Whoever coined the phrase “No good deed goes unpunished” likely was not a tax practitioner. However, perhaps they could have been when considering non-cash charitable contributions. Section 170 of the Internal Revenue Code (IRC) allows deductions for charitable contributions only if verified under regulations prescribed by the secretary of the Treasury.1 In fulfillment of this prophecy, the IRS has promulgated over a dozen regulations, meticulously detailing verification requirements of taxpayers and their related income tax deductions for charitable contributions. While monetary contributions do have toilsome substantiation requirements, non-cash contributions, especially those in excess of $5,000, have particularly onerous requirements and have been subject to consistent scrutiny by the IRS.

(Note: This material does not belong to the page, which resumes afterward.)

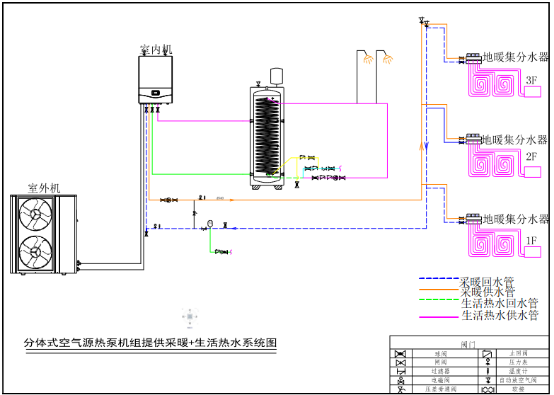Image resolution: width=554 pixels, height=395 pixels.
Task: Select the 1F floor heating manifold symbol
Action: [x=473, y=219]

The Deficit Reduction Act of 1984 (DEFRA) directed the secretary to prescribe regulations under §170(a)(1). The Joint Committee on Taxation, in its explanation of the provisions of the act, stated:
“Congress recognized that in recent years, opportunities to offset income through inflated valuations of donated property have been increasingly exploited by tax shelter promoters … The Congress was aware that in various instances, the Internal Revenue Service had succeeded in challenging overvaluations claimed by donors, and had initiated a special audit program to combat charitable contribution tax shelters. However, it is not possible to detect all or even most instances of excessive deductions by relying solely on the audit process. Because valuation of some types of property cannot be determined by reference to readily available and accepted valuation tables, taxpayers may continue to play the ‘audit lottery’ and claim excessive charitable deductions … Because of these concerns, the Congress concluded that stronger substantiation requirements and tighter overvaluation penalties should apply to charitable contributions of property.”2
In turn, the secretary added substantiation requirements to §1.170A-13. After enacting the American Jobs Creation Act of 2004 and the Pension Protection Act of 2006, which implemented changes to the substantiation and reporting rules under §170, the IRS proposed regulations for such changes. In 2018, the proposed regulations were adopted final as §1.170A-16.3
Substantiation and reporting requirements for non-cash charitable contributions of more than $5,000 are described in §1.170A-16(d):
- Substantiate the contribution with a contemporaneous written acknowledgment, as described in §170(f)(8) and §1.170A-13(f);
- Obtain a qualified appraisal, as defined in §1.170A-17(a)(1), prepared by a qualified appraiser as defined in §1.170A-17(b)(1); and
- Complete Form 8283 (Section B), as provided in paragraph (d)(3) of this section, or a successor form, and file it with the return on which the deduction is claimed.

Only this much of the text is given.